The Non-Perfoming Loan Ontology
The Non-Performing Loan Ontology is a framework that aims to represent and categorize knowledge about non-performing loans using semantic web information technologies. Codenamed NPLO, it codifies the relationship between the various components of a Non-Performing Loan portfolio dataset.(NB: Non-performing loans are bank loans that are 90 days or more past their repayment date or that are unlikely to be repaid, for example if the borrower is facing financial difficulties).
Tacking non-performing loans is a perennial problem as the market for under/non-performing credit tends to be illiquid, opaque and with high transaction costs. The possible surge of NPL’s as a consequence of the economic impact of the Covid-19 pandemic adds an extra measure of urgency. On 16 December 2020, the European Commission presented a strategy and a series of measures to prevent a build-up of NPLs in the wake of the Covid-19 pandemic.
One of the tools towards that goal concerns the reduction of information asymmetries involved in the analysis of NPL portfolios. In a insightful piece, “Overcoming non-performing loan market failures with transaction platforms”, Fell et al. explored the market failures that help perpetuate the NPL problem. They highlight, in particular, information asymmetries and the attendant costs of valuing NPL portfolios as key obstacles.
Following calls from the EU Commission and the EU Council to develop data templates to reduce information asymmetries between potential buyers and sellers of NPL, the European Banking Authority (EBA) has developed such standardised data templates. In the same wavelength, the European Banking Authority published standardized NPL data templates as a step towards reducing the obstacles that prevent the reduction of NPL’s.
Prior Open Risk Resources
In a previous post we discussed the importance of advancing open and transparent methodologies for managing the risks associated with NPL credit portfolios.
The EBA NPL transaction templates are documented in detail at the Open Risk Manual. The templates capture data loan-by-loan, i.e. at the most granular level. They are built on existing reporting, which should reduce implementation costs. Within the templates users should be able to identify the data needed, for example, by investors to fairly price an NPL portfolio and other support other credit portfolio management activities.
In this post we released an open source database backend with a schema that conforms to the EBA templates. The docker container is available here. Integrating NPL data is part of the OpenCPM toolkit and the Open Risk API for Credit Portfolio Risk Management developed by Open Risk.
In this post we introduce the NPL Ontology, a new ontology describing datasets of Non-Perfoming Loan Portfolios. The ontology complements the already released tools and provides a modern, standardized way to annotate NPL databases.
Integrating Semantic Web Technologies
In principle any semantic technology can be the starting point for an NPL ontology. We adopt the W3C’s Web Ontology Language (OWL) as a Semantic Web language designed to represent rich and complex knowledge about things, groups of things, and relations between things. Being a global standard it offers built-in interoperability and reuse.
The NPL ontology builds on and integrates with EBA NPL template proposal by elevating the core data categories of the templates into OWL classes, adding the logical relations between entities and enumerating the list of data properties that make part of a complete template.

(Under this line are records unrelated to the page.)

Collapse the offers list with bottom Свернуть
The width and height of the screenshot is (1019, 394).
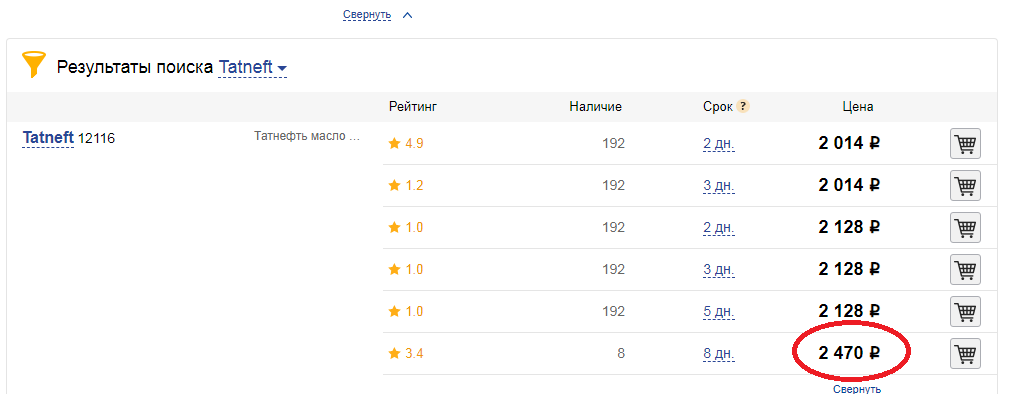(x=857, y=389)
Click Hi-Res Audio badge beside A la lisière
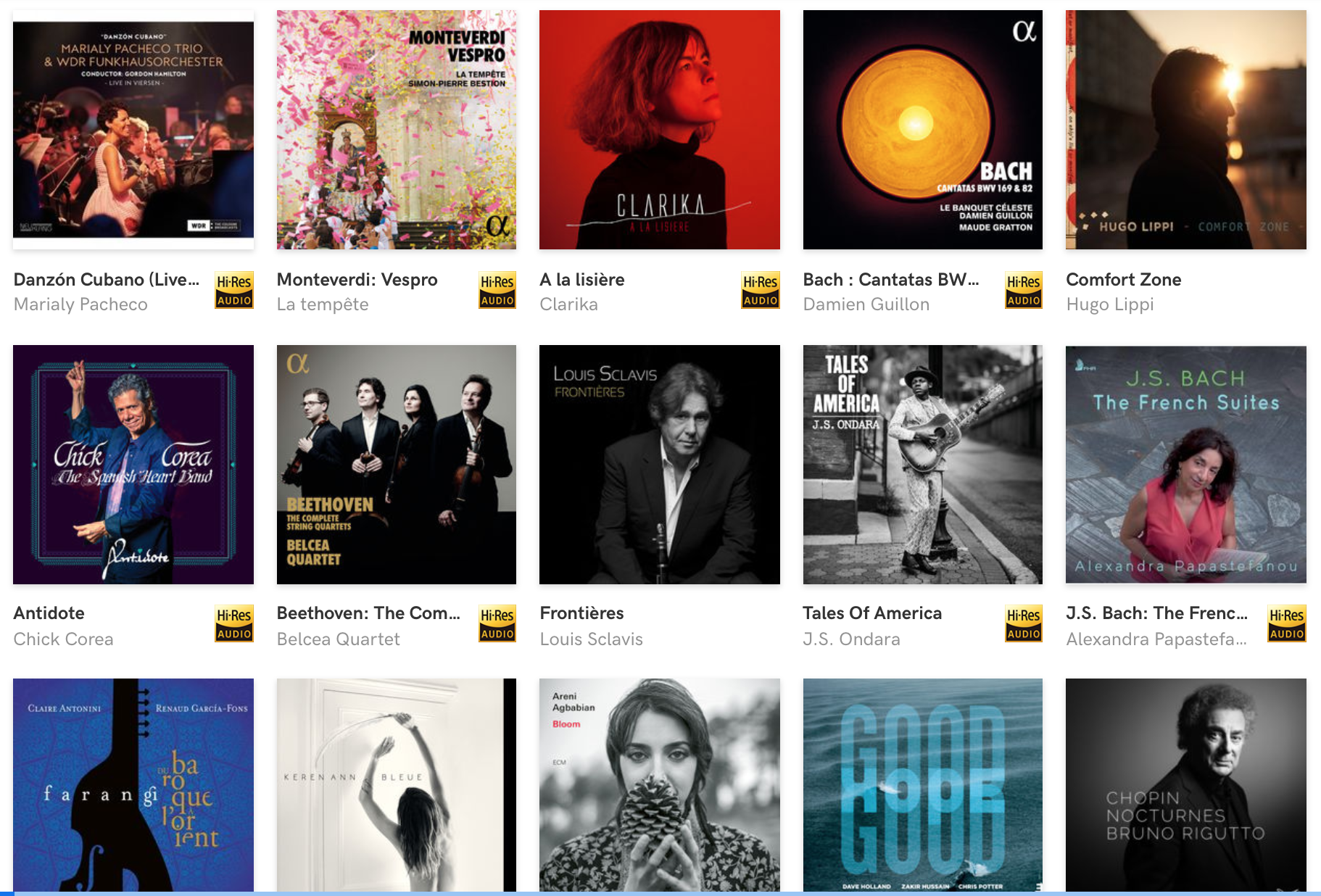The height and width of the screenshot is (896, 1321). click(761, 290)
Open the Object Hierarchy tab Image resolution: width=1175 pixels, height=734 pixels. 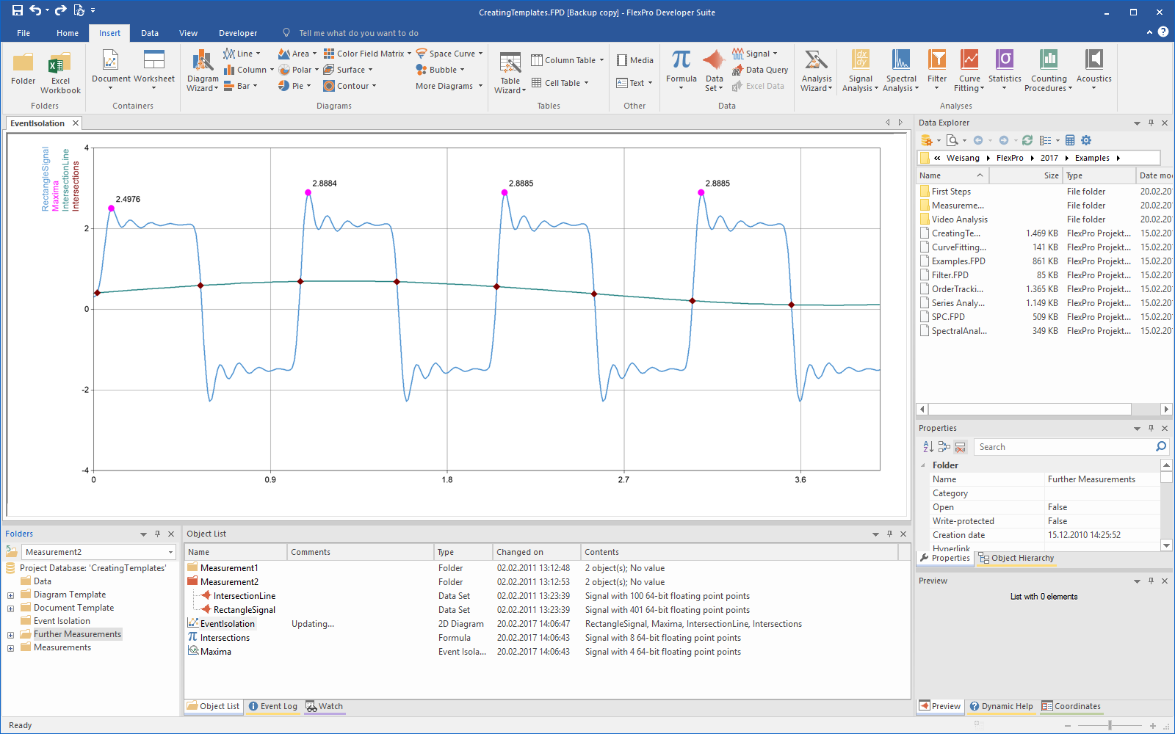pos(1015,558)
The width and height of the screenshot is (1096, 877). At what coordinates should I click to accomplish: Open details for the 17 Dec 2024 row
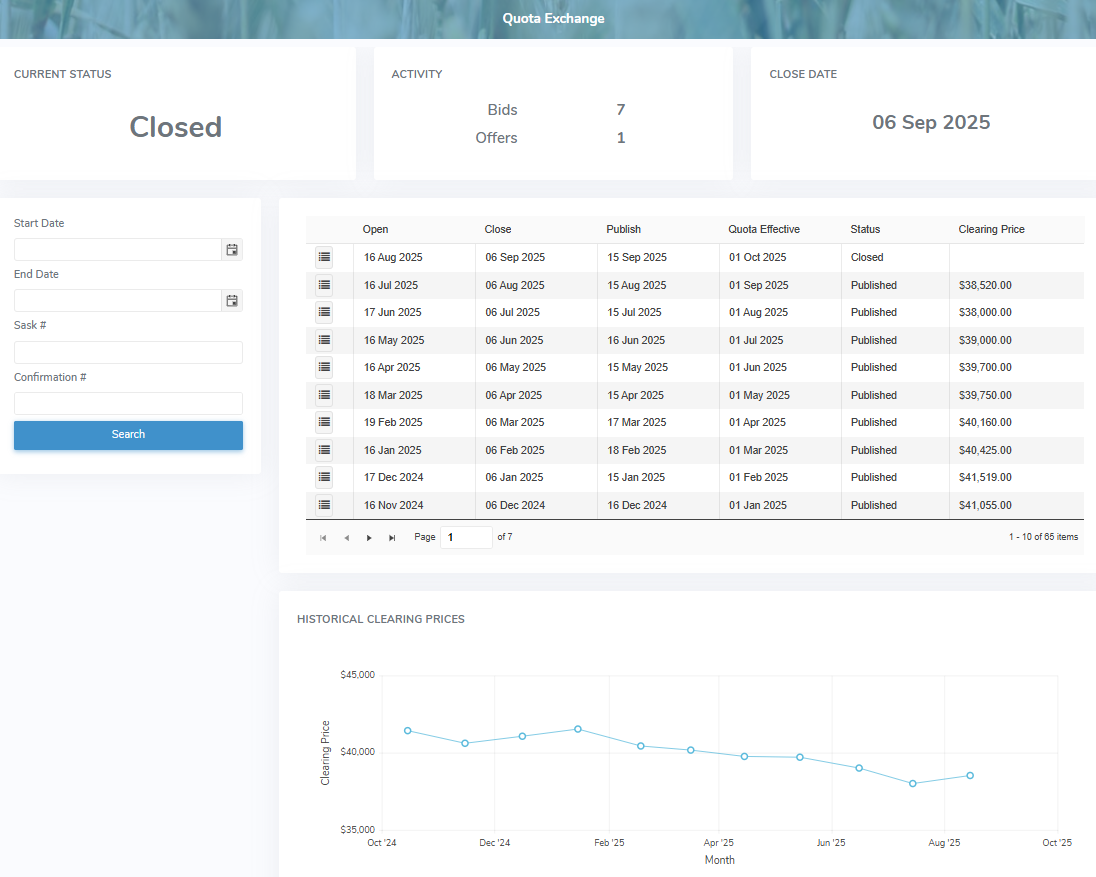click(x=323, y=477)
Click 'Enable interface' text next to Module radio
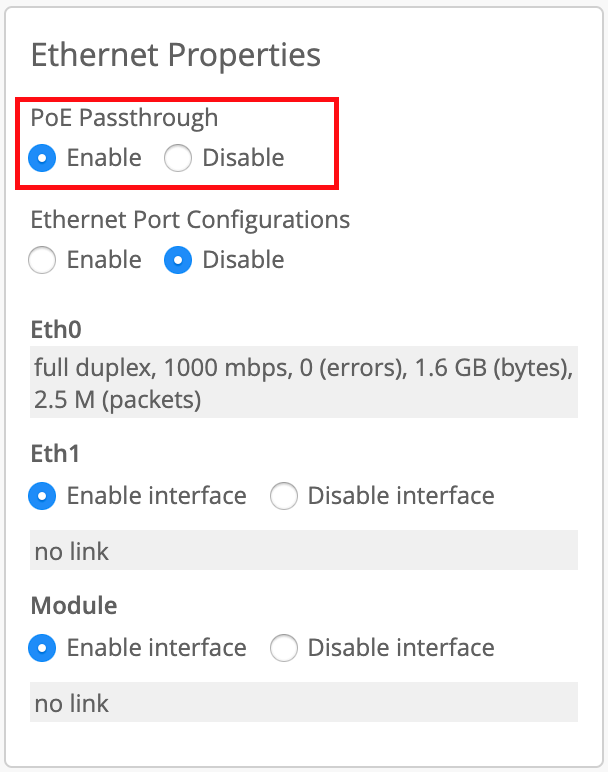Screen dimensions: 608x772 [156, 648]
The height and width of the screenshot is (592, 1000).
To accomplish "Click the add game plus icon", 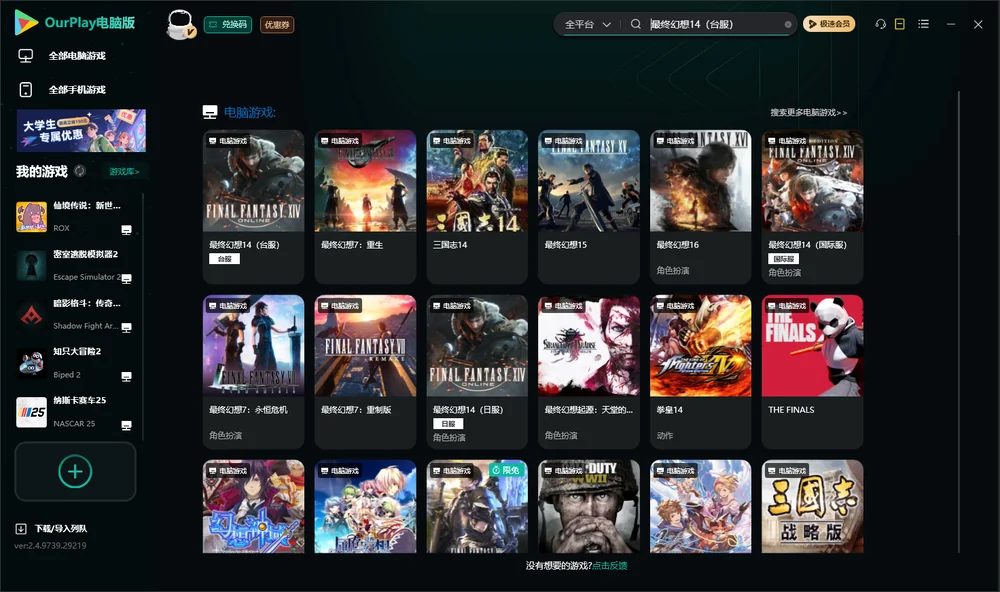I will pyautogui.click(x=75, y=472).
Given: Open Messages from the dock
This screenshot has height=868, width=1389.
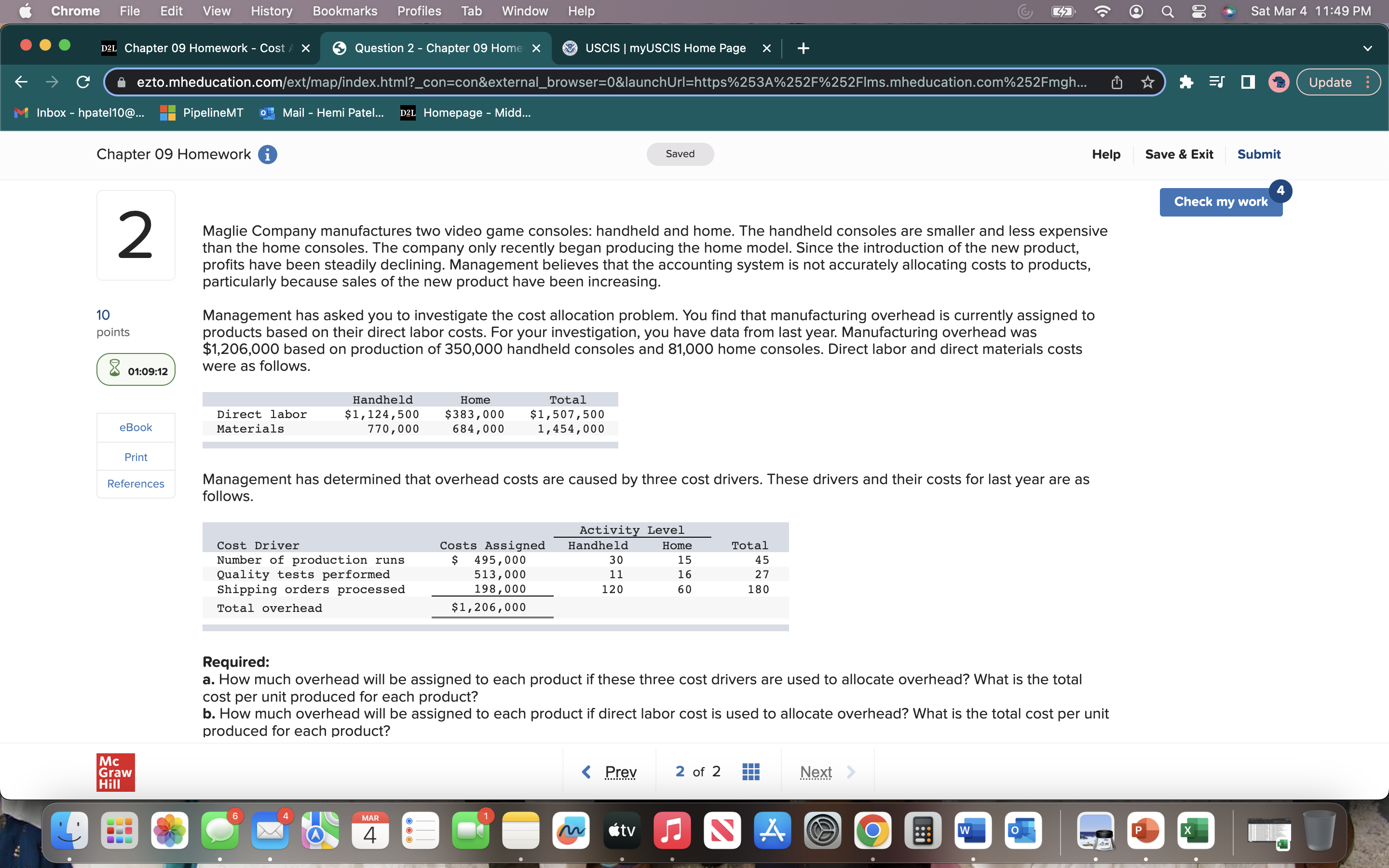Looking at the screenshot, I should (220, 830).
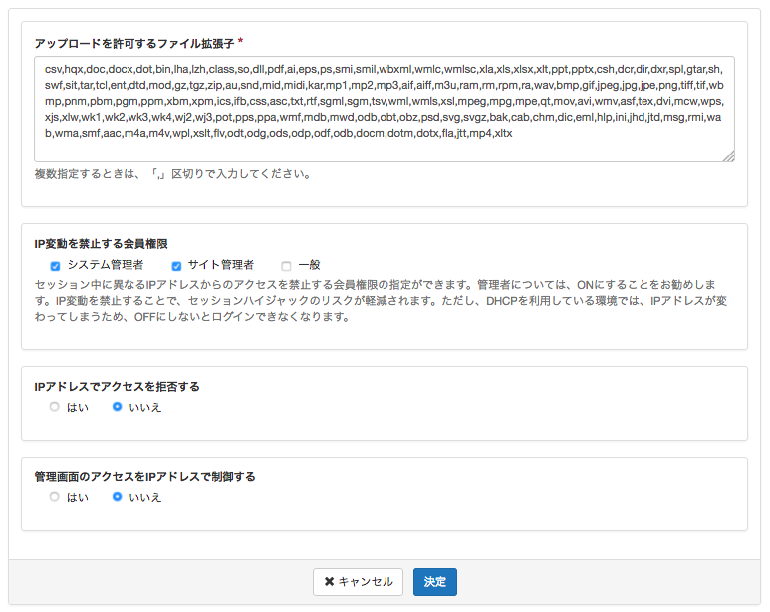This screenshot has width=770, height=612.
Task: Click the キャンセル button
Action: coord(358,582)
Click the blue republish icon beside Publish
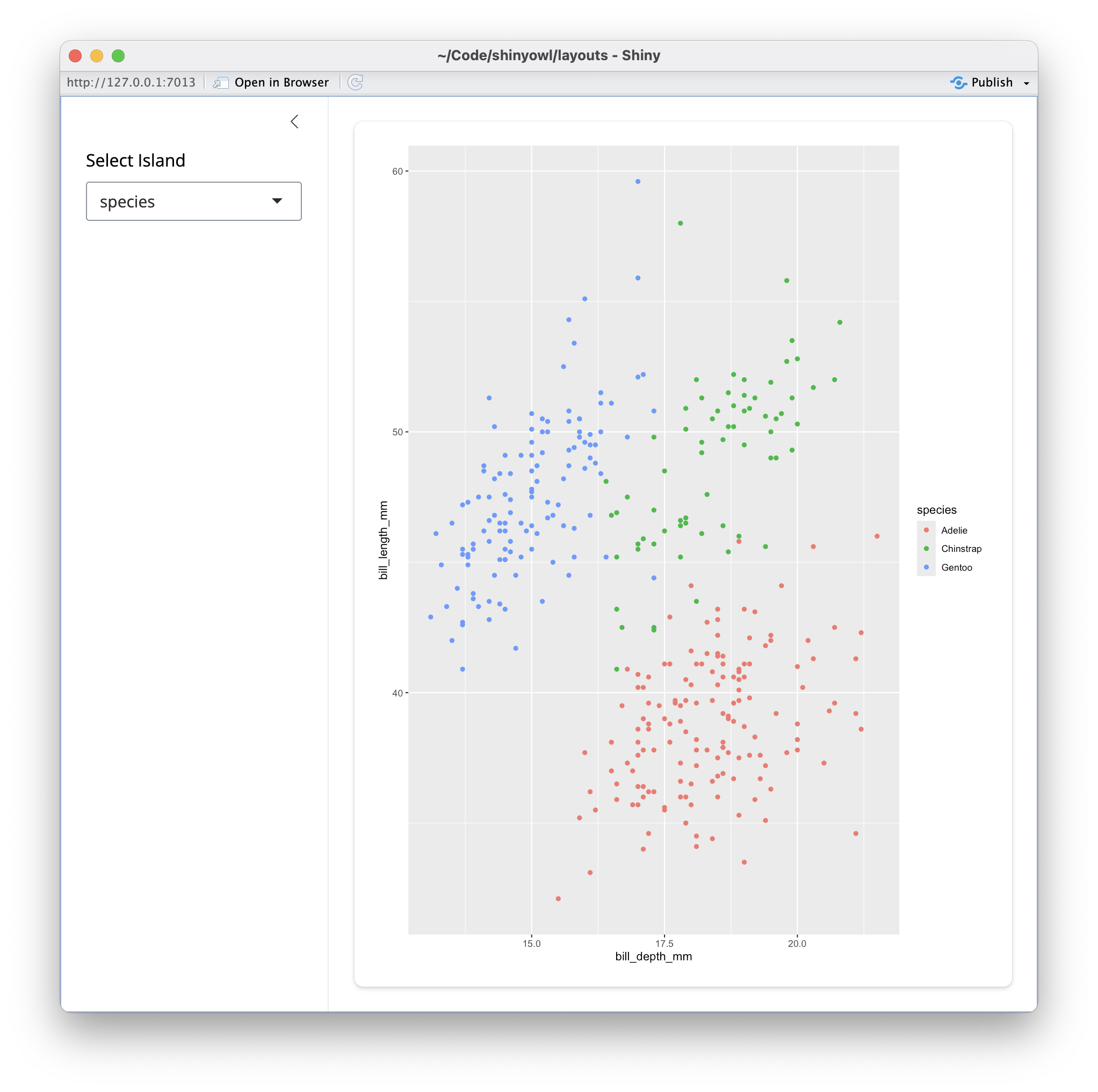This screenshot has height=1092, width=1098. [959, 82]

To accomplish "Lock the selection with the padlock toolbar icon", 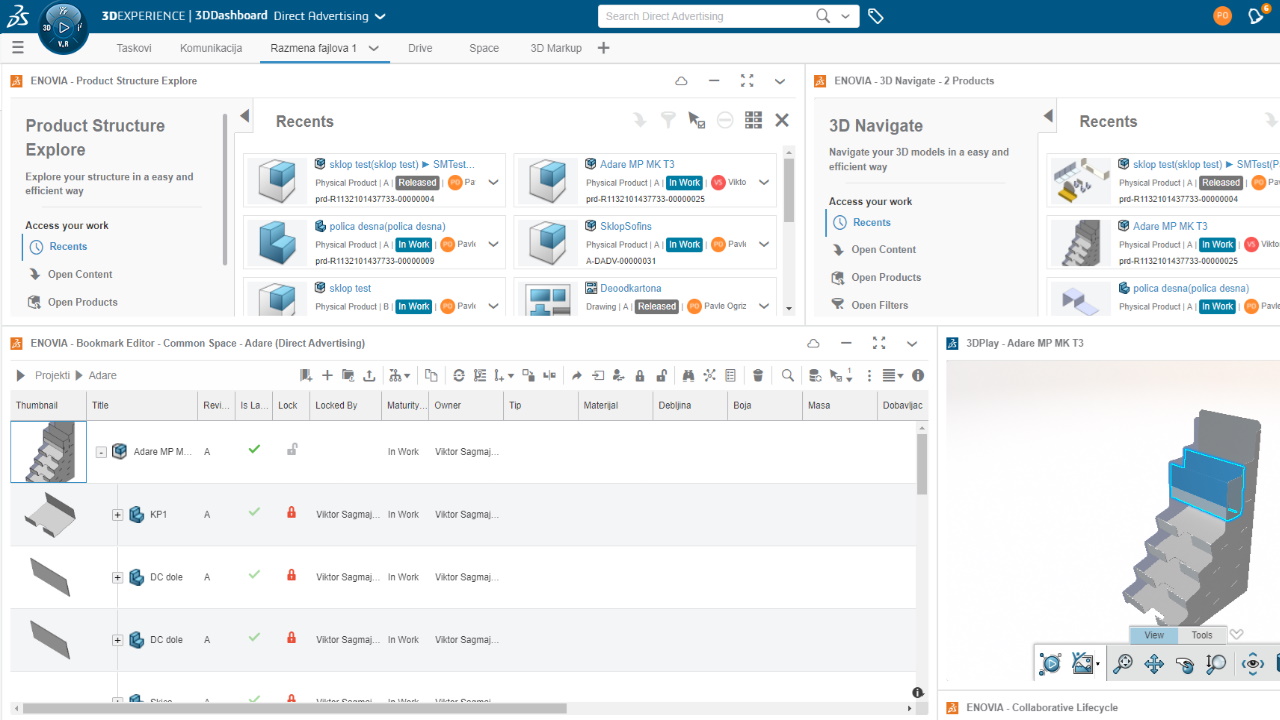I will 640,375.
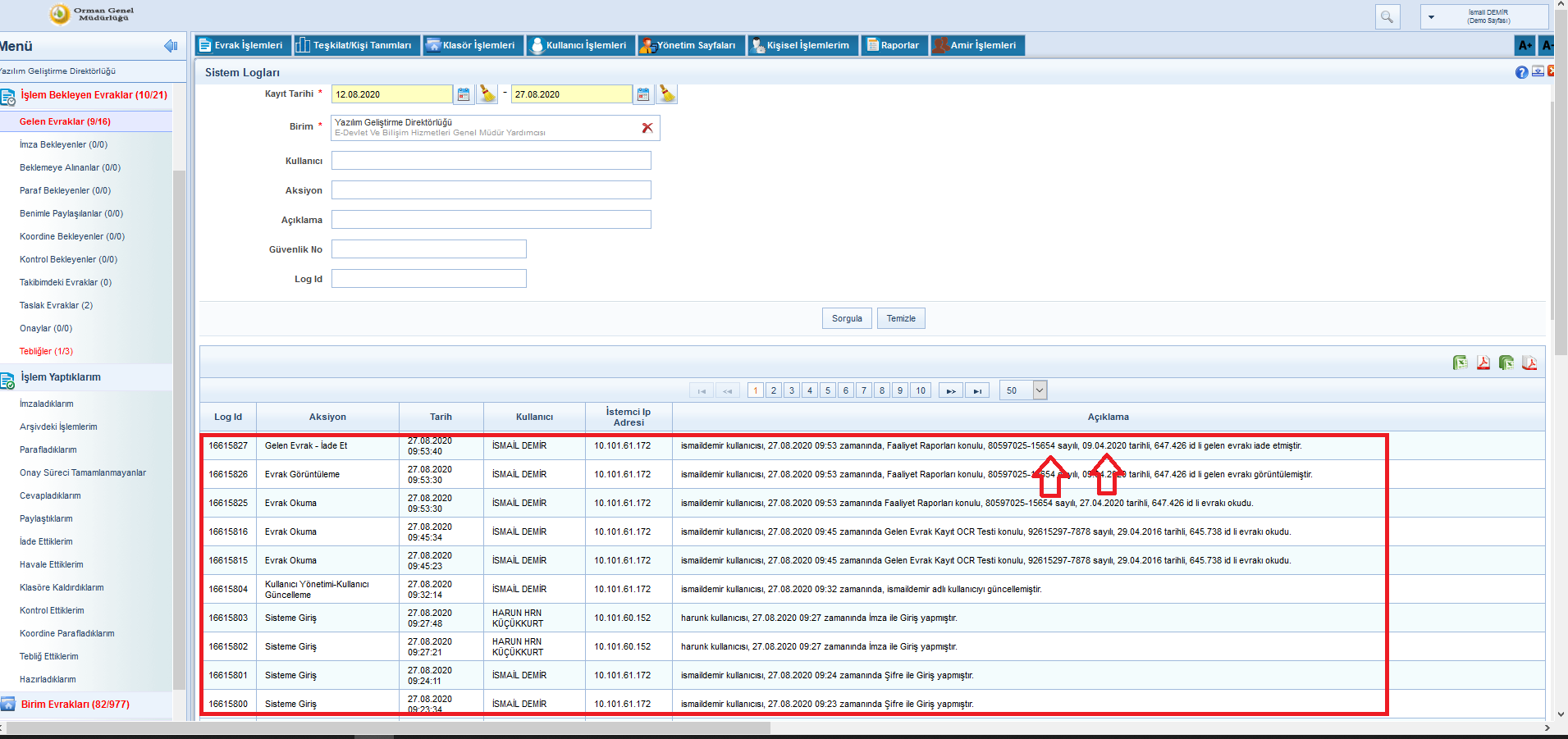
Task: Open the Raporlar menu
Action: (894, 45)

This is the first release (0.1) of the ontology, substantial further refinements are envisaged
The NPLO Structure
As with any OWL ontology, there are three key elements to the NPL ontology:
- The NPL Classes that define the relevant entities (objects) and concepts characterising the NPL datasets, this includes concepts like Counterparties, Loans, Collateral etc etc.
- The NPL Object Properties that define relationships between classes / concepts, e.g. A certain Collateral is used to secure a certain Loan of a given Borrower. Properties allow also linking to externally defined ontologies, thus embedding the NPLO in a richer ecosystem.
- The NPL Data Properties, namely data literals associated with classes / concepts which provide the concrete data (strings, numbers etc) that characterise entities and their relationships.
The NPLO Classes
Classes (owl:Class) are the main concepts handled by the ontology. The choice of classes defines the scope of this knowledge domain. The current classes are:
counterparty group counterparty borrower - corporate borrower - individual borrower collateral property collateral loan - personal loan - corporate loan collection agent enforcement external collection forbearance insolvency practitioner insurance provider rating agency receiver
Note: Not all of those classes will have a specific EBA template associated.
NPLO Object Properties
Object properties (owl:ObjectProperty) relate individual instances of two OWL classes with each other (and potential other ontologies.
collateral concerns borrower collateral concerns loan collateral has type of identifier collection concerns borrower collection concerns loan collection is undertaken by counterparty is part of group enforcement concerns borrower enforcement concerns loan enforcement has type of identifier forbearance concerns borrower forbearance concerns loan forbearance has type of identifier group includes borrower has borrowed loan has borrower
NPLO Datatype Properties
Datatype properties (owl:DatatypeProperty) relate individuals (instances) of the NPL OWL classes to literal values. These allow linking objects to more concrete attributes. There over 400 such data properties forming the bulk of the NPL Portfolio data, thus we do not list them here separately.